I'll be honest. I don't care what it's name is, or if it is a religious ceremony or not. Why should I? What does that do for me?
However, the government didn't create kids for me, my wife and I did that. We don't need the government to have kids, but we do need to govern our household as a part of raising our children. What I do need is for the government to recognize and support that.
Children are raised in all sorts of households. And you know who I admire for having a tough job? I admire foster parents. They get credentials every year and they get checked on even more regularly than that. If that isn't enough, they have to deal with the most jaded kids who have nothing to lose, and often know how to game the legal system better than you do. Foster parents are care-takers of the state's responsibility, and its not easy. There the state did give them the children, and takes direct responsibility for them. All because their real parents didn't take responsibility for them.
I'm not against civil unions or foster parents. Both are needed. But I tell you if everything is a civil union, just two adults who can take care of a child just as well as any other two adults, all parenting will be more like foster parenting. Its the subtle change from parenting to just fostering what the government has to take responsibility for. Not because the state is grabbing it from the parents, but because the parents are leaving that up to the state to take care of.

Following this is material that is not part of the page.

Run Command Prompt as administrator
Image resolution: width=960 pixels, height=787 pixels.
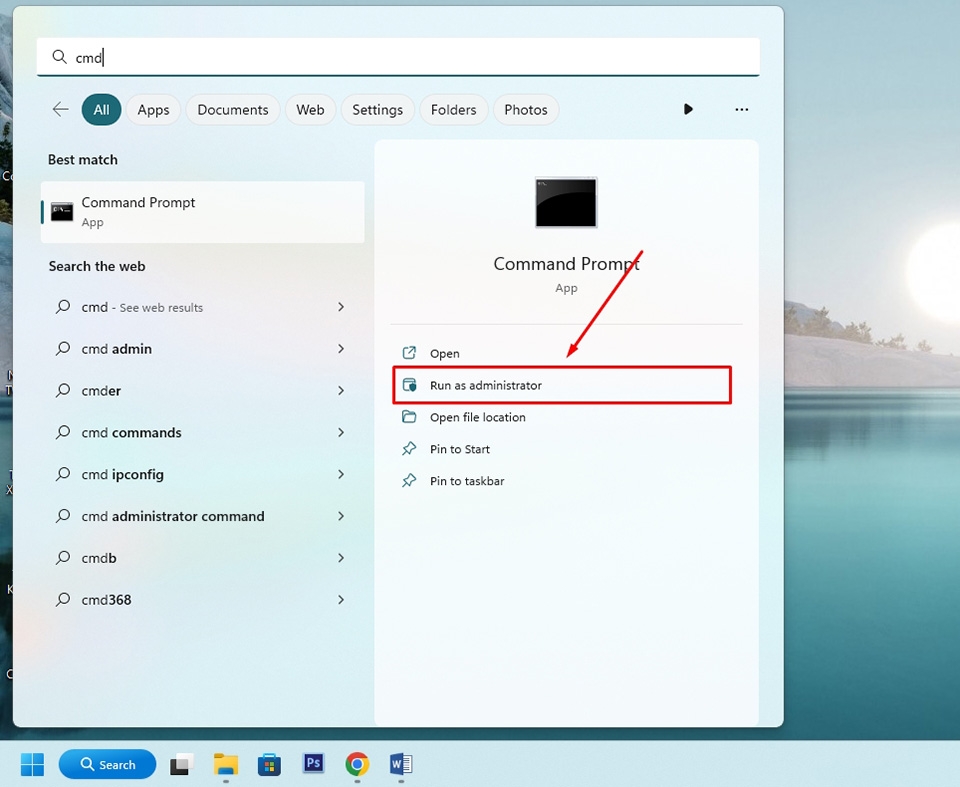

Do you know who's between those extremes? Divorced parents. They have to raise their children in a constant power struggle with the state and the ex-spouse. Ultimately when they fight, the state decides what will happen. I don't admire them as much as foster parents, at least the foster parents are trying to be part of the solution. I just see the divorced parents as part of the problem (though I do know many situations where it really is just one of those parents who is the real problem).
For all of our laughing at short celebrity marriages, lets be honest ... they might as well have been a civil union. If that is all people think their marriage is what happens between the adults, that's what people do. They simply look after themselves.

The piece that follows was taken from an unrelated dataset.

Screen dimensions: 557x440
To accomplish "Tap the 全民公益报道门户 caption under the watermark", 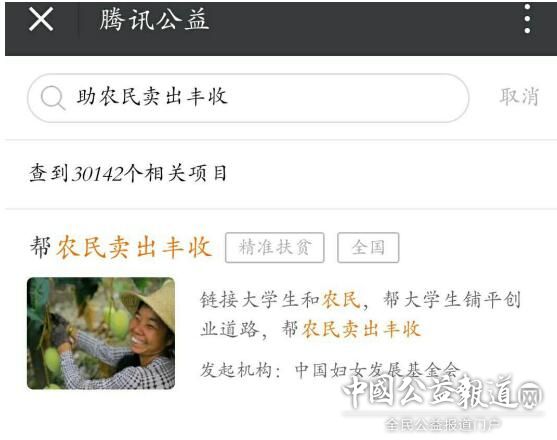I will pos(443,424).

And that's simply where I'm coming from. Isn't it telling that the people who think marriage is a joke are the ones wanting to remove "man and woman" from its definition. That is the main thing tying marriage to its real responsibility, that a man and a woman create kids together, and that child and each spouse deserves love and tolerance from the others. They work to govern together. Their kids should know their parents, and they should learn responsibility, love, and tolerance from how their parents work to govern together.
A bit longer than I intended, but if there is a point to what I'm saying, that's it.
Defending marriage on the firm ground of reason and respect for human dignity. Encompassing the marriage related topics of gendered biology, kin anthropology, family law and policy.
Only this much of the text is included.